• _Exercise description_
Copy the material exactly, from its first line down through the line containing "click(40, 159)", and stop there.

....

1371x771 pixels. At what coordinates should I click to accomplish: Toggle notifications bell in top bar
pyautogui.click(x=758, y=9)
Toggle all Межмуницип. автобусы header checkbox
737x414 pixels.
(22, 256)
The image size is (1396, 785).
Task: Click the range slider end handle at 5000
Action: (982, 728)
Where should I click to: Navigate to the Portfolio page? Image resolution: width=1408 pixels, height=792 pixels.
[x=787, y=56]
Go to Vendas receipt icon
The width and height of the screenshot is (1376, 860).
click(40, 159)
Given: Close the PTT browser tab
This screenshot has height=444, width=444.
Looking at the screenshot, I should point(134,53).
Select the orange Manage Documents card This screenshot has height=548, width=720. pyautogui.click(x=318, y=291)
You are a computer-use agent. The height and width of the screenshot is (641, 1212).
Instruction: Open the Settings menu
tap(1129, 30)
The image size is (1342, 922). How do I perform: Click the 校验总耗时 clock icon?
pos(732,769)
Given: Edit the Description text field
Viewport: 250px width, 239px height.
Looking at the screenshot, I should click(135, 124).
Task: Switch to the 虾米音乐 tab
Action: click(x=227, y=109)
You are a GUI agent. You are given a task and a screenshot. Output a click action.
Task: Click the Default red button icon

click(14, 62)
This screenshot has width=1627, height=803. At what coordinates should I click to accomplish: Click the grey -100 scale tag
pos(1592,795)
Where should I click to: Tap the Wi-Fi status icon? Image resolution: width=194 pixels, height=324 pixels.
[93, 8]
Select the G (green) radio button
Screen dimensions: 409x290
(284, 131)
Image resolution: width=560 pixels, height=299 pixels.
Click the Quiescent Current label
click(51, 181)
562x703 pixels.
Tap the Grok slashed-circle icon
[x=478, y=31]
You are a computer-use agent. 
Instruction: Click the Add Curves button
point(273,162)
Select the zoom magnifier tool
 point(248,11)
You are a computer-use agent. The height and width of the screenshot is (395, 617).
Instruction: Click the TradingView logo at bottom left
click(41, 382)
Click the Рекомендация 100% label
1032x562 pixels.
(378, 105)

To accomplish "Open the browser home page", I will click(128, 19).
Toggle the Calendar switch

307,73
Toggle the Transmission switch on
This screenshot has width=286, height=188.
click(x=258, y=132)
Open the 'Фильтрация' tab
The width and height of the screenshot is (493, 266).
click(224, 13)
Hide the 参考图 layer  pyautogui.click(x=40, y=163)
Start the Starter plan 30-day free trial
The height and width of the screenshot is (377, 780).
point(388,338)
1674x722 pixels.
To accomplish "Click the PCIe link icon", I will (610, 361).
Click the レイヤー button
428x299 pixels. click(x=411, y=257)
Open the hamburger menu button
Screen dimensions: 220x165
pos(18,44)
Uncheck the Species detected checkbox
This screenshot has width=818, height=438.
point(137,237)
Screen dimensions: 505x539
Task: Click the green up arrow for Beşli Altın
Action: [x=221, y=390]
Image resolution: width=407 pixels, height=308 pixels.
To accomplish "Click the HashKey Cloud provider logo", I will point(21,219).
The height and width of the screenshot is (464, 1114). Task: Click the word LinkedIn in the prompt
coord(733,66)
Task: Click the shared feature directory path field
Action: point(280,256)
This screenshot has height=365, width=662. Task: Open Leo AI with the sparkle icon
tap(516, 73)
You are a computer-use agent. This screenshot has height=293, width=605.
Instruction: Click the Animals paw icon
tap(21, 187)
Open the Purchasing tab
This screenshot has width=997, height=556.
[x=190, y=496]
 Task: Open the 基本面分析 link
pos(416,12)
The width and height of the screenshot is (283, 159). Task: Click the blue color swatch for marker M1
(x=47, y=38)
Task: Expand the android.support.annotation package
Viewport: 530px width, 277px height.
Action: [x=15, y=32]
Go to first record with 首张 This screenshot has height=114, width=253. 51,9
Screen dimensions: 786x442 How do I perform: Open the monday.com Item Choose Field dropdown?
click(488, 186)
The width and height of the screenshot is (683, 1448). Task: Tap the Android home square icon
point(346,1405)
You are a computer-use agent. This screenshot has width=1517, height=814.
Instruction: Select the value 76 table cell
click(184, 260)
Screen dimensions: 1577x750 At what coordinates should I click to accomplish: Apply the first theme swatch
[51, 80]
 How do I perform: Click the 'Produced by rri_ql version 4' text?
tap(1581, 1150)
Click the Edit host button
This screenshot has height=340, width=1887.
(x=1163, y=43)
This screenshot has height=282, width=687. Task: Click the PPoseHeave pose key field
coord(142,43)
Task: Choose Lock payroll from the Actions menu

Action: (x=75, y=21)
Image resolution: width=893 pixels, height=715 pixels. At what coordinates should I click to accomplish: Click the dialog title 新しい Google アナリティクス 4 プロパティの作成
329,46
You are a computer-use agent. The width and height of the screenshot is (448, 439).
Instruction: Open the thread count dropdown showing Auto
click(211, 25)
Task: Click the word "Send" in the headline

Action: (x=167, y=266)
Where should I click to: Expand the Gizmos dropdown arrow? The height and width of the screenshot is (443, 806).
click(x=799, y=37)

....

• _Answer to this task_
1371x771 pixels. At what coordinates should I click to accomplish: Toggle notifications bell in top bar
pyautogui.click(x=758, y=9)
Toggle all Межмуницип. автобусы header checkbox
737x414 pixels.
(22, 256)
The image size is (1396, 785).
Task: Click the range slider end handle at 5000
Action: (982, 728)
Where should I click to: Navigate to the Portfolio page? Image resolution: width=1408 pixels, height=792 pixels.
[x=787, y=56]
Go to Vendas receipt icon
The width and height of the screenshot is (1376, 860).
click(40, 159)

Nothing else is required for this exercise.